Stored data entries:

++++

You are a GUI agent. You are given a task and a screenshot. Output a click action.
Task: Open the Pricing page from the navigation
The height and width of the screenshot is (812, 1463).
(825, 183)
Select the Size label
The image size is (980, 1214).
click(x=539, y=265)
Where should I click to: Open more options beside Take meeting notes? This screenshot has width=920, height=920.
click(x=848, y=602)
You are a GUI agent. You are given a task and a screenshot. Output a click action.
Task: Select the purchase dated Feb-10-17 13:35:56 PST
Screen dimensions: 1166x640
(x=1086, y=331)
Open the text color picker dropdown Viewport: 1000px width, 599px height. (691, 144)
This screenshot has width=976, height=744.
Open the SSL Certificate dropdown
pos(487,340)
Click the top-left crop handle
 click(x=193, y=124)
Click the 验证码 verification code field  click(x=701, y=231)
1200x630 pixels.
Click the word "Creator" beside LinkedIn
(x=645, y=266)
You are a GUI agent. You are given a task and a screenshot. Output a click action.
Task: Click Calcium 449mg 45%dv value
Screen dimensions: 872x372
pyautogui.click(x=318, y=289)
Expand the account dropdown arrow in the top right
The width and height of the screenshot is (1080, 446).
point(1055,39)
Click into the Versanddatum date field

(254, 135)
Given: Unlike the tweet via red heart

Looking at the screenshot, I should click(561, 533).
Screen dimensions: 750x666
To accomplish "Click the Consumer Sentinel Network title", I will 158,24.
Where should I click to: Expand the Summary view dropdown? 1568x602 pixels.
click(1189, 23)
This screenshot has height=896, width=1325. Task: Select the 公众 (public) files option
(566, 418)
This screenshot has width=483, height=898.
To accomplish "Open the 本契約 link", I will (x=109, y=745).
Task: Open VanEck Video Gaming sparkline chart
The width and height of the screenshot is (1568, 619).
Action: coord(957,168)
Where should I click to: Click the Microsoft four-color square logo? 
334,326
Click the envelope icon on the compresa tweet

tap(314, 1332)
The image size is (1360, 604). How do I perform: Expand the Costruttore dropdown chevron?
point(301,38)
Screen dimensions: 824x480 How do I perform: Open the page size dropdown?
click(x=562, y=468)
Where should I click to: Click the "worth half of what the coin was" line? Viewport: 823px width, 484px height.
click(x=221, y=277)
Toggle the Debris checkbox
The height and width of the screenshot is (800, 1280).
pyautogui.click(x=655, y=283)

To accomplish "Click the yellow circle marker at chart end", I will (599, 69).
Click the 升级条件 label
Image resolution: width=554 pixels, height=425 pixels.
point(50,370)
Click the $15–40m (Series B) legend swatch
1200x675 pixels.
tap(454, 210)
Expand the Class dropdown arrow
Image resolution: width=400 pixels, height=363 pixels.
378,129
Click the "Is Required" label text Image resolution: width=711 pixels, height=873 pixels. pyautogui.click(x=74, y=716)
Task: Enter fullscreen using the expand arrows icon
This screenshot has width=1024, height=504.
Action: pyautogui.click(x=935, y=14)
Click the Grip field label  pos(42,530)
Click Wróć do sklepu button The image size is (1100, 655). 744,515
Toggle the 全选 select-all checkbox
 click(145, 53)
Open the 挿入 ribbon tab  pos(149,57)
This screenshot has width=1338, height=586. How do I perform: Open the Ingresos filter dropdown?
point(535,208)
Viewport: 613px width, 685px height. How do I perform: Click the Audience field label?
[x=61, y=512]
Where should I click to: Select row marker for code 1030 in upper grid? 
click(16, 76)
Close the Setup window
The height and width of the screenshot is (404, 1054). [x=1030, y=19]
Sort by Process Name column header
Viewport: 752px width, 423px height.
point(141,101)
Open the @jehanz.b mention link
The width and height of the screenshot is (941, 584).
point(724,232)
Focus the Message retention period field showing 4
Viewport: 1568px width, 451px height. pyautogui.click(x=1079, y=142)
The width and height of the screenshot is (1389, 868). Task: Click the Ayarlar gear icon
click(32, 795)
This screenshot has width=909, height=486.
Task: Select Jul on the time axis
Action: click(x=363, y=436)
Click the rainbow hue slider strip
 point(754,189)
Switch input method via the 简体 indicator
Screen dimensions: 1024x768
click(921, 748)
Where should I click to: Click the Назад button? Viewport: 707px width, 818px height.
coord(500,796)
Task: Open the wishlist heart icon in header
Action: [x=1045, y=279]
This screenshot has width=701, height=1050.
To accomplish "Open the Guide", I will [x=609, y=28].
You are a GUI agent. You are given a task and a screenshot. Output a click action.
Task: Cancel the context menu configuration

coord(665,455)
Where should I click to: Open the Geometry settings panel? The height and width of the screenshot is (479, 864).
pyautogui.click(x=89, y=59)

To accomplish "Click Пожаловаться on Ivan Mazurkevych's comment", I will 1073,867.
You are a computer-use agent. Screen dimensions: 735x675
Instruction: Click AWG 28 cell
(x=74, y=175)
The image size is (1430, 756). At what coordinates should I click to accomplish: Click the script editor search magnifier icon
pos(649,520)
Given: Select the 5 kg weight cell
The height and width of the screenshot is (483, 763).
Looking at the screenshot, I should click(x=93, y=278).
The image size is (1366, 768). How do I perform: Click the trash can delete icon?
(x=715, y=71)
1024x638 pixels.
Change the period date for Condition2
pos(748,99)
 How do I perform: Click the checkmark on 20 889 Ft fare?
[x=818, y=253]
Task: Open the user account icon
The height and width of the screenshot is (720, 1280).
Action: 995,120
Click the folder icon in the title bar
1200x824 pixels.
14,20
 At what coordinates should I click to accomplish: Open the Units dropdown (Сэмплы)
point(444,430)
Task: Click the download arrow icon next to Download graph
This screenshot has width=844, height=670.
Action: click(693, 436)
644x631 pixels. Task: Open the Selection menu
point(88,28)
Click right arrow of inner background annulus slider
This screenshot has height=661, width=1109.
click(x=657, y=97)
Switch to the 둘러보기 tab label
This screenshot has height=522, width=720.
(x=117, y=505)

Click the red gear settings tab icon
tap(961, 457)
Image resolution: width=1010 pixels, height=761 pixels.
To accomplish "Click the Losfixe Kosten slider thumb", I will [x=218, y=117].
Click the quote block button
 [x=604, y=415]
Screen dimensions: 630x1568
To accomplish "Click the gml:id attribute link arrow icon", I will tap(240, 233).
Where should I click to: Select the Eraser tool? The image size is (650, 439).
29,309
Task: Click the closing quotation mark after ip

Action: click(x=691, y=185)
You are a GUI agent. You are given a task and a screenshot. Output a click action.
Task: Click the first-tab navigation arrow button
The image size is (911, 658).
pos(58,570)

++++

**Requirement:** In the answer, include exactly the lines from the line containing "Task: Click the closing" through the end of the data, and nothing else.

**Response box:**
Task: Click the closing quotation mark after ip

Action: click(x=691, y=185)
You are a GUI agent. You are given a task and a screenshot. Output a click action.
Task: Click the first-tab navigation arrow button
The image size is (911, 658).
pos(58,570)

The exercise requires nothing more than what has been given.